L’Afrique progresse, mais l’effort de financement consacré à la recherche et développement reste très inégal selon les pays. Les économies qui investissent le plus dans la R&D sont principalement l’Égypte, l’Afrique du Sud, le Nigeria, le Kenya et le Rwanda, avec des niveaux proches ou supérieurs à 1% du PIB pour certains d’entre eux. À l’inverse, une grande partie du continent demeure très en retrait, loin de l’objectif de 1% du PIB fixé par l’Union africaine.
Une concentration autour de quelques leaders
Le classement des pays africains les plus actifs en matière de R&D montre une forte concentration des dépenses sur un petit nombre d’États. L’Égypte domine largement en volume, avec environ 16,43 milliards de dollars de dépenses, loin devant les autres pays du continent. L’Afrique du Sud se distingue aussi comme un pôle majeur d’innovation, portée par une montée de l’investissement privé, tandis que le Kenya et le Rwanda figurent parmi les économies les plus dynamiques sur le plan scientifique.
Cette concentration révèle une réalité structurelle : en Afrique, la capacité d’innovation dépend encore fortement de la taille de l’économie, de la stabilité institutionnelle et du niveau d’engagement des pouvoirs publics. Les pays les mieux classés sont souvent ceux qui ont su construire un écosystème plus favorable entre universités, État et secteur privé.
Le cas de l’UEMOA
Dans l’Union économique et monétaire ouest-africaine, le Sénégal apparaît comme le pays qui consacre la plus grande part de son PIB à la R&D, avec environ 0,58%. Il est suivi par le Burkina Faso et le Togo, mais à des niveaux bien plus faibles. La Côte d’Ivoire, malgré son poids économique régional, reste très en retrait avec un effort de R&D estimé à seulement 0,07% du PIB.
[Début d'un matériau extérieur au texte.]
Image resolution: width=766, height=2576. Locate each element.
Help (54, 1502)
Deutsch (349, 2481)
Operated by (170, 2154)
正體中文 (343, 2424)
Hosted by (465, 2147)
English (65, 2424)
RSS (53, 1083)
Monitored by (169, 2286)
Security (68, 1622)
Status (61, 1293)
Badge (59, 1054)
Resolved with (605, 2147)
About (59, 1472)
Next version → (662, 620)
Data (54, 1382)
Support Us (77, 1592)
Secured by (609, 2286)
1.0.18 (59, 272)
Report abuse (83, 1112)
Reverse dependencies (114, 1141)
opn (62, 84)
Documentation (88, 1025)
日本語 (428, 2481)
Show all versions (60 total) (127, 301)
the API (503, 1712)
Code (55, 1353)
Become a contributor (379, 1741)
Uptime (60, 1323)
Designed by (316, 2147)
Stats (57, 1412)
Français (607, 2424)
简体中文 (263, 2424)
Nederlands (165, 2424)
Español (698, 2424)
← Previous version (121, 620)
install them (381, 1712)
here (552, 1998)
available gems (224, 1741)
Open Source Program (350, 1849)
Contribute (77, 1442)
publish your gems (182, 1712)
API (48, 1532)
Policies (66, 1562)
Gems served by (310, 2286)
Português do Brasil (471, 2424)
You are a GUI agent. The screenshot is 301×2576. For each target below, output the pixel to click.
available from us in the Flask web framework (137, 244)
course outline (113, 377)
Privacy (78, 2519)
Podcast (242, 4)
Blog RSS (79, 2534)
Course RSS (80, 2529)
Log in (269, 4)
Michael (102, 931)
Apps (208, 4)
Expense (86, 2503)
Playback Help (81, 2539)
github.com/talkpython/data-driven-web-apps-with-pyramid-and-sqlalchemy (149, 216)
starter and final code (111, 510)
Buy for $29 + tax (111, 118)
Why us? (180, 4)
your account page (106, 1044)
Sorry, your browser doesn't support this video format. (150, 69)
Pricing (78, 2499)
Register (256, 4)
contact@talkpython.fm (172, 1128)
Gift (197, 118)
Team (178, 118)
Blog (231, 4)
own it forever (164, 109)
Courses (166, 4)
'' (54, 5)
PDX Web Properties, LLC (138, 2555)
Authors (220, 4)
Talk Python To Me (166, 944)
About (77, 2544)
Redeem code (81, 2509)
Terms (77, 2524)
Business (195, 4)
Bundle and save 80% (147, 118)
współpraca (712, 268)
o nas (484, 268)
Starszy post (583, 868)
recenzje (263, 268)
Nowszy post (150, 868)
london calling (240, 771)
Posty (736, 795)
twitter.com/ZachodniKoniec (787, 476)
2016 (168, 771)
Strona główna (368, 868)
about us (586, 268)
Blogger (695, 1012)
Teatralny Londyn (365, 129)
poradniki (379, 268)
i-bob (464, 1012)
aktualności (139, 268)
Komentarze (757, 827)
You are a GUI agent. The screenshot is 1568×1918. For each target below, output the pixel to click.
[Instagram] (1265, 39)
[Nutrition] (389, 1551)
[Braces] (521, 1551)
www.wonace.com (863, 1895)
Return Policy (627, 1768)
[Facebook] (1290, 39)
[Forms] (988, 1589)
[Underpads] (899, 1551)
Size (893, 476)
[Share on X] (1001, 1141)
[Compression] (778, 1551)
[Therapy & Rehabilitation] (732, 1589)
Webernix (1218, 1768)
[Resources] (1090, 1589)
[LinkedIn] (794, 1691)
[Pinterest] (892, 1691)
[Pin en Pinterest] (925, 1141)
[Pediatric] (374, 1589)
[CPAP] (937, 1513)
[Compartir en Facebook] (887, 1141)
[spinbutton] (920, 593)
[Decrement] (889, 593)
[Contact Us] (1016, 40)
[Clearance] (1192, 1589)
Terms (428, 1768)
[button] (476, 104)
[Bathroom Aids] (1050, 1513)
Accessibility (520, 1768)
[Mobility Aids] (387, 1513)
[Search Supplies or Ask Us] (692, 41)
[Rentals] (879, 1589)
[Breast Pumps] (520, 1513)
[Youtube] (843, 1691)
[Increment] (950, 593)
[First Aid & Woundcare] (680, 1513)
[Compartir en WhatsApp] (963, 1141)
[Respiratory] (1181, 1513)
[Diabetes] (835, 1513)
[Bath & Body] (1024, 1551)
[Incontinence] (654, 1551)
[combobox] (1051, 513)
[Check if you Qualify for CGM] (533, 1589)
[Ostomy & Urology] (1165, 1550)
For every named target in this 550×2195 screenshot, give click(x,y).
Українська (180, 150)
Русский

Ce décalage montre qu’une économie peut être puissante en taille sans pour autant investir suffisamment dans l’innovation. Or, sans recherche appliquée, les pays peinent à créer de la valeur locale, à industrialiser leurs économies et à réduire leur dépendance technologique. Pour l’UEMOA, l’enjeu est donc autant budgétaire que stratégique.
Pourquoi la R&D est décisive
La recherche et développement n’est pas un luxe réservé aux pays riches. Elle conditionne la montée en gamme des économies, l’amélioration de la productivité et la création d’emplois qualifiés. Les pays qui investissent dans la R&D renforcent généralement leur capacité à innover dans l’agriculture, l’énergie, la santé, le numérique et l’industrie.
À l’échelle continentale, le constat reste préoccupant : malgré les engagements politiques, le financement de la R&D en Afrique demeure très inférieur aux standards mondiaux. Cela limite la capacité du continent à produire ses propres solutions face aux défis de développement, de transformation numérique et de souveraineté industrielle.
Un enjeu de souveraineté économique
L’un des enseignements majeurs de ce classement est clair : l’innovation ne se décrète pas, elle se finance. Tant que les dépenses de R&D resteront faibles et concentrées dans quelques pays, l’Afrique aura du mal à réduire son retard technologique et à bâtir des économies plus résilientes. Le défi n’est donc pas seulement de publier plus de travaux scientifiques, mais de transformer la recherche en croissance, en emploi et en compétitivité.
Pour les États africains, augmenter l’effort de R&D signifie investir dans l’avenir. C’est aussi faire le choix d’une croissance moins dépendante des matières premières et plus fondée sur le savoir, l’innovation et la valeur ajoutée locale.